Heartworm symptoms may be undetectable after infection and through the early adulthood of the parasite, especially for sedentary dogs, or dogs whose sedentary habits suggest age or fatigue. For active dogs, or dogs with a high rate of infestation, the most visible symptoms include cough, exhaustion after light exercise, and cough during exercise. Occasionally, but rarely, heartworms may migrate internally and end up causing seizures in the brain, blindness, or lameness.
Signs of heartworm infection in cats often mirror other more common respiratory ailments in cats and heartworm infected cats may exhibit many of the same symptoms that infected dogs display, along with allergy-like symptoms.
Your pet should be tested at least once, possibly twice annually for heartworm infection through a simple and inexpensive blood test. The earlier heartworm is detected the better the prognosis for treatment.
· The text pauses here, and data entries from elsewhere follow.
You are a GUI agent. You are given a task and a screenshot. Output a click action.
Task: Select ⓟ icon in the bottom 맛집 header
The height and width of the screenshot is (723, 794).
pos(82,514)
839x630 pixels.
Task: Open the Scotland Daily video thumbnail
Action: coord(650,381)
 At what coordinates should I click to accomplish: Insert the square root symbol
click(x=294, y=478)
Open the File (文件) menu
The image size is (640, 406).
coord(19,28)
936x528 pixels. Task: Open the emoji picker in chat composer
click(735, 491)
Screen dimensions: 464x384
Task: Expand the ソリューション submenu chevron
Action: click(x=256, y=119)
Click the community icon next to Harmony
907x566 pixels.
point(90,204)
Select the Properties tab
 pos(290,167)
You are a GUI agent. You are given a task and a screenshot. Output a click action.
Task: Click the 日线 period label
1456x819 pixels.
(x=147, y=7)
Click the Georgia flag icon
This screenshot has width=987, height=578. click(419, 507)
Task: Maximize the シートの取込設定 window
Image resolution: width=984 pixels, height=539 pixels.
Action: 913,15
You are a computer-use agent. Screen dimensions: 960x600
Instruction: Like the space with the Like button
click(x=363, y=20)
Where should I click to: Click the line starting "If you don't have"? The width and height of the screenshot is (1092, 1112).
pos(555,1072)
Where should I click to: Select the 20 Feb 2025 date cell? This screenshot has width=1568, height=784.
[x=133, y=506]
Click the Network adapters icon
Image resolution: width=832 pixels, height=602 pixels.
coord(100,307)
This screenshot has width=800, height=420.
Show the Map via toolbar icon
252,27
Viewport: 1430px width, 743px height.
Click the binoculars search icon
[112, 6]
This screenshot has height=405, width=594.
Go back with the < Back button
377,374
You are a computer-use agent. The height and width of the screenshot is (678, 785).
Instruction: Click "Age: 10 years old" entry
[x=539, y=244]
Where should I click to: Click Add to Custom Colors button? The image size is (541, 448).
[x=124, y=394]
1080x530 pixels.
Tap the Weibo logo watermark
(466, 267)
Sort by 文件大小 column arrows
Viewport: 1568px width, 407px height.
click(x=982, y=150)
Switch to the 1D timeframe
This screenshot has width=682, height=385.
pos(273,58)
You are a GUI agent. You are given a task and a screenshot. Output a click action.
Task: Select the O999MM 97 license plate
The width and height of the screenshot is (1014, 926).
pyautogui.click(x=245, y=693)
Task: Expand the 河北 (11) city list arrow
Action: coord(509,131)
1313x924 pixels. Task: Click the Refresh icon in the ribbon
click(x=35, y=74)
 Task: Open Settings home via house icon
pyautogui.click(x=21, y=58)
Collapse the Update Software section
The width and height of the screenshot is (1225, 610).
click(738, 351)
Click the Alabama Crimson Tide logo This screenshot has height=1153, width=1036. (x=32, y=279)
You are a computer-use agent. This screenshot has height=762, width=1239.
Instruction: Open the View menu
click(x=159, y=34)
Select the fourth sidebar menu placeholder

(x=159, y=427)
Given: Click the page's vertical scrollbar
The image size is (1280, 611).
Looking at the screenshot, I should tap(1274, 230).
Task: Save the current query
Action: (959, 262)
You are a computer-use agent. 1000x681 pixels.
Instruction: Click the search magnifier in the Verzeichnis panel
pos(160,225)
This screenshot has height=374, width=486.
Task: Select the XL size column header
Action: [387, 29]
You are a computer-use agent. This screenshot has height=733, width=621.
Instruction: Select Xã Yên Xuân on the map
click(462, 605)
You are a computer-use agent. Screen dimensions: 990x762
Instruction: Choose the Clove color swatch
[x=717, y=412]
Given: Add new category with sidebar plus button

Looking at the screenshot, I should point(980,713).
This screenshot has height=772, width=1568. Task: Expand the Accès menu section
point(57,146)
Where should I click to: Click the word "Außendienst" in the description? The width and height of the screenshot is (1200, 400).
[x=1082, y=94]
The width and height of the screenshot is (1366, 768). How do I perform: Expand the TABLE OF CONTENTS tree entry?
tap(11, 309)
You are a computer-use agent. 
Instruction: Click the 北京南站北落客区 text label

Canine heartworm sufferers are staged in levels I through IV based on the severity of the infection – it is much easier to treat a stage I infection than an advanced stage IV infection.
Heartworm diagnosis is carried out through a blood test for antigens secreted by female worms. For the blood test, a false negative can result if the worm population is low or if all the worms are males. Dogs who test positive for heartworm should have a heart x-ray to see the extent of the worm population in the heart itself.
Heartworm treatment is a prolonged process because adult heart worms take months to die. Dogs diagnosed with heartworm must be evaluated to make sure they are strong enough to withstand the treatment. Following evaluation, commonly, melaresomine dihydrochloride is used.
Dogs must rest for several months after treatment to prevent dead worms from entering the lungs. Surgery to remove the worms is possible, but is considered somewhat dangerous.